==== Data for analysis ====

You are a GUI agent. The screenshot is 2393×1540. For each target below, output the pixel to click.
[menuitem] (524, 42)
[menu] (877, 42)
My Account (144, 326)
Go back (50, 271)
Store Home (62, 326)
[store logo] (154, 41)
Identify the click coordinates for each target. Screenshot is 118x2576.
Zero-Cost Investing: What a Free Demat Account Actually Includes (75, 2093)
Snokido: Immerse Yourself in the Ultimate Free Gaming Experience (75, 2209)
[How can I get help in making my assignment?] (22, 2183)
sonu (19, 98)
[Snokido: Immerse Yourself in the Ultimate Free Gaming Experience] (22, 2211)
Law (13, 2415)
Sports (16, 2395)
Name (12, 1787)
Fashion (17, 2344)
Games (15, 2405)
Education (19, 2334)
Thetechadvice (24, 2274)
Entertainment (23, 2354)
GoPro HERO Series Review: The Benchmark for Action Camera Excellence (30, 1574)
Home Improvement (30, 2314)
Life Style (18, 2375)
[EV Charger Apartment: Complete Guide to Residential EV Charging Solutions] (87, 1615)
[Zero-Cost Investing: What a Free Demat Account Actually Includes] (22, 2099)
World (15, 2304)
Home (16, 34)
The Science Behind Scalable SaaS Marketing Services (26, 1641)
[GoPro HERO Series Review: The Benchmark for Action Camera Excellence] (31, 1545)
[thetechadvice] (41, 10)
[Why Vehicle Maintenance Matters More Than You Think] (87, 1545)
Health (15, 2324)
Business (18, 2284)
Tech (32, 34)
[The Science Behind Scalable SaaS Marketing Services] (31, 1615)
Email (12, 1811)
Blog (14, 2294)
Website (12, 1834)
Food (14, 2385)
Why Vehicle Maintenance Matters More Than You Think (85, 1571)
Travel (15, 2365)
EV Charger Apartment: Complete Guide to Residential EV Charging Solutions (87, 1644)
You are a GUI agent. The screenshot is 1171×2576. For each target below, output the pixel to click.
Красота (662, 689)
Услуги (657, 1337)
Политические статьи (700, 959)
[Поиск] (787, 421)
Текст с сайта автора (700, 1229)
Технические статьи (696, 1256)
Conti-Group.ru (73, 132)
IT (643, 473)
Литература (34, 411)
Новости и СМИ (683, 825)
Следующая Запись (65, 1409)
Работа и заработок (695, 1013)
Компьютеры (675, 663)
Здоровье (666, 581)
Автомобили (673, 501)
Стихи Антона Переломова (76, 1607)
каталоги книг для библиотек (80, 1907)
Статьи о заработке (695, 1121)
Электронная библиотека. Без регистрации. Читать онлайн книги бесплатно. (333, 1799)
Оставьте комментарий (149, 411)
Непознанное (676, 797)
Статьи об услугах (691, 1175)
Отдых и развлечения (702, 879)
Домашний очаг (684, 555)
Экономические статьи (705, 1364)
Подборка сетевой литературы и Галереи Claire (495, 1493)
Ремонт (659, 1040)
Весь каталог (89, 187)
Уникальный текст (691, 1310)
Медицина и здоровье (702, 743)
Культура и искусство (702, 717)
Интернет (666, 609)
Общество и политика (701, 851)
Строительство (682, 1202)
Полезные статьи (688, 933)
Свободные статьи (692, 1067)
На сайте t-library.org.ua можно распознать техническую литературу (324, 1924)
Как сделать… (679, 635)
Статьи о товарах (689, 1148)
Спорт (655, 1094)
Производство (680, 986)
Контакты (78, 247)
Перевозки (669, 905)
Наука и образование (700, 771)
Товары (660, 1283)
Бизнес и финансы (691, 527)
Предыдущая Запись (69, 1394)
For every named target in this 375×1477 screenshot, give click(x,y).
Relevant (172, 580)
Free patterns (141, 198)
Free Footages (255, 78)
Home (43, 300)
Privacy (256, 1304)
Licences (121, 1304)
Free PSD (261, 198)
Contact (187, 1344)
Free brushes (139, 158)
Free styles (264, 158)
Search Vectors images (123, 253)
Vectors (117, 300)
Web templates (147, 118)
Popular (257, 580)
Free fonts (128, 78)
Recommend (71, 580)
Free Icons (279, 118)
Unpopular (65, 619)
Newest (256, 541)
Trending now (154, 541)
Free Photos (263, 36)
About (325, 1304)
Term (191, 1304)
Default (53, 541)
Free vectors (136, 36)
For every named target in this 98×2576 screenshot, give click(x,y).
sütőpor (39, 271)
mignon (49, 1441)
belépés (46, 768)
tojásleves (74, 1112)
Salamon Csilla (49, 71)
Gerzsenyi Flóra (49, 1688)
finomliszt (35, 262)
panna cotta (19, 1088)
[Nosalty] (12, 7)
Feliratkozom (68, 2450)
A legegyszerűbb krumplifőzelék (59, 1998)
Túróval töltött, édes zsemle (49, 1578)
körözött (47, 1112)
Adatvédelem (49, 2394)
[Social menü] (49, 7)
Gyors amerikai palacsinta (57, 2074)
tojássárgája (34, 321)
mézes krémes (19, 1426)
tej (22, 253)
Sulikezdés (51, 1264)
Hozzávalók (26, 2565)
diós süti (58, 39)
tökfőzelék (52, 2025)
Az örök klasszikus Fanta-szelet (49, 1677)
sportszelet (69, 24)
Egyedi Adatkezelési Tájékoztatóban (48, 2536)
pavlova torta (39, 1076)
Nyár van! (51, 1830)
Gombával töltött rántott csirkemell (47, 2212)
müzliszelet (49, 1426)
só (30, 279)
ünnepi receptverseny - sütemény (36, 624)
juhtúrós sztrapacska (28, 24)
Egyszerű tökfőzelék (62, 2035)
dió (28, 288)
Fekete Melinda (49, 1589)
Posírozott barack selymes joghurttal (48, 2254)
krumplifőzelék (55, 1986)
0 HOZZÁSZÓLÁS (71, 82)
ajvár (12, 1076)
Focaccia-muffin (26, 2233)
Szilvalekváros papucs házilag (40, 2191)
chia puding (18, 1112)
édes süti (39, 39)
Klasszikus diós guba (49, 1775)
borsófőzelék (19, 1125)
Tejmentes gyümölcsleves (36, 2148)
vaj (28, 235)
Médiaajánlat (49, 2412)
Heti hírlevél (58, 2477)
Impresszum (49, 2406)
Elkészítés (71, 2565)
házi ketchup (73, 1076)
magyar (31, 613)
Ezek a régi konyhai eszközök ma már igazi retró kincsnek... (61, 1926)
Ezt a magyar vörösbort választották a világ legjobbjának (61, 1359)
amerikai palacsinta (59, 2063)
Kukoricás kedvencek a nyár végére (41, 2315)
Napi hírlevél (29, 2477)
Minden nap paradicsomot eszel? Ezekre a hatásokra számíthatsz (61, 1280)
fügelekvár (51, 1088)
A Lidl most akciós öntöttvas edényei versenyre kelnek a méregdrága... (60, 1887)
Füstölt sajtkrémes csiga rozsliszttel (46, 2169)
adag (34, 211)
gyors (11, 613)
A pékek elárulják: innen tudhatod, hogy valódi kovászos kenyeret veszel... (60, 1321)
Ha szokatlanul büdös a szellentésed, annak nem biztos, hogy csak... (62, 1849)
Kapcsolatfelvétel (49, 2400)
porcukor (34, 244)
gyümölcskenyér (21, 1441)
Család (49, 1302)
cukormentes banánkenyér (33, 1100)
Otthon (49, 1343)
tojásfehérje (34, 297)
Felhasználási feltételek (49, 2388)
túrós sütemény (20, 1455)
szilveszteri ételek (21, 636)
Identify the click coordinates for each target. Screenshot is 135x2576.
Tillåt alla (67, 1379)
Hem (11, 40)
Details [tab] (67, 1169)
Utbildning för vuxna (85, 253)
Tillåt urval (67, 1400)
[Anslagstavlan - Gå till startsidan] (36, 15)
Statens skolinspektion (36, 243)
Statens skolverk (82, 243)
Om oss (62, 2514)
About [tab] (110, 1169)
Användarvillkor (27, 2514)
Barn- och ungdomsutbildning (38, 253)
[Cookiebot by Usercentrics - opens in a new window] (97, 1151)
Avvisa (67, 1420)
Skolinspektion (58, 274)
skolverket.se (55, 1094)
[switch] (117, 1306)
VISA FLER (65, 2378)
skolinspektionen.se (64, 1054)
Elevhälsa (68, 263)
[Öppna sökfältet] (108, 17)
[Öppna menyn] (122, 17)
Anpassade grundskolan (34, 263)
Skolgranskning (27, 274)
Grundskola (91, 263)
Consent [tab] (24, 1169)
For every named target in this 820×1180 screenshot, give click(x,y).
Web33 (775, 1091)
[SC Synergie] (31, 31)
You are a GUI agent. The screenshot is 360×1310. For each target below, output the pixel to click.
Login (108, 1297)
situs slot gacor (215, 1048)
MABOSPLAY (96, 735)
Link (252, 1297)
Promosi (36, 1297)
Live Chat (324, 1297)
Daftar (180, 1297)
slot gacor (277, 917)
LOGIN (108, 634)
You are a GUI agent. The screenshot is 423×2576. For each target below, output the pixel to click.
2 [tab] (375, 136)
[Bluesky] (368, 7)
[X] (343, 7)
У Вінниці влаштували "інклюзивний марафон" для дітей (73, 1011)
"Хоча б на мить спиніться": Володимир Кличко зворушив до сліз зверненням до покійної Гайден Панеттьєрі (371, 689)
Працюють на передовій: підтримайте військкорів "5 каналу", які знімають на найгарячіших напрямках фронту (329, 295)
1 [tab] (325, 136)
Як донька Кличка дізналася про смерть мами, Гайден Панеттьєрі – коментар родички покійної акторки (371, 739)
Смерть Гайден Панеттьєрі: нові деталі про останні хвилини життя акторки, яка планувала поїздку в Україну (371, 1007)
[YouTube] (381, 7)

====

Prompt -> Print exactly the lines above from the one with "The Science Behind Scalable SaaS Marketing Services (26, 1641)" to the one with "Статьи об услугах (691, 1175)", including both.

Your solution ->
The Science Behind Scalable SaaS Marketing Services (26, 1641)
[GoPro HERO Series Review: The Benchmark for Action Camera Excellence] (31, 1545)
[thetechadvice] (41, 10)
[Why Vehicle Maintenance Matters More Than You Think] (87, 1545)
Health (15, 2324)
Business (18, 2284)
Tech (32, 34)
[The Science Behind Scalable SaaS Marketing Services] (31, 1615)
Email (12, 1811)
Blog (14, 2294)
Website (12, 1834)
Food (14, 2385)
Why Vehicle Maintenance Matters More Than You Think (85, 1571)
Travel (15, 2365)
EV Charger Apartment: Complete Guide to Residential EV Charging Solutions (87, 1644)
You are a GUI agent. The screenshot is 1171×2576. For each target below, output the pixel to click.
Красота (662, 689)
Услуги (657, 1337)
Политические статьи (700, 959)
[Поиск] (787, 421)
Текст с сайта автора (700, 1229)
Технические статьи (696, 1256)
Conti-Group.ru (73, 132)
IT (643, 473)
Литература (34, 411)
Новости и СМИ (683, 825)
Следующая Запись (65, 1409)
Работа и заработок (695, 1013)
Компьютеры (675, 663)
Здоровье (666, 581)
Автомобили (673, 501)
Стихи Антона Переломова (76, 1607)
каталоги книг для библиотек (80, 1907)
Статьи о заработке (695, 1121)
Электронная библиотека. Без регистрации. Читать онлайн книги бесплатно. (333, 1799)
Оставьте комментарий (149, 411)
Непознанное (676, 797)
Статьи об услугах (691, 1175)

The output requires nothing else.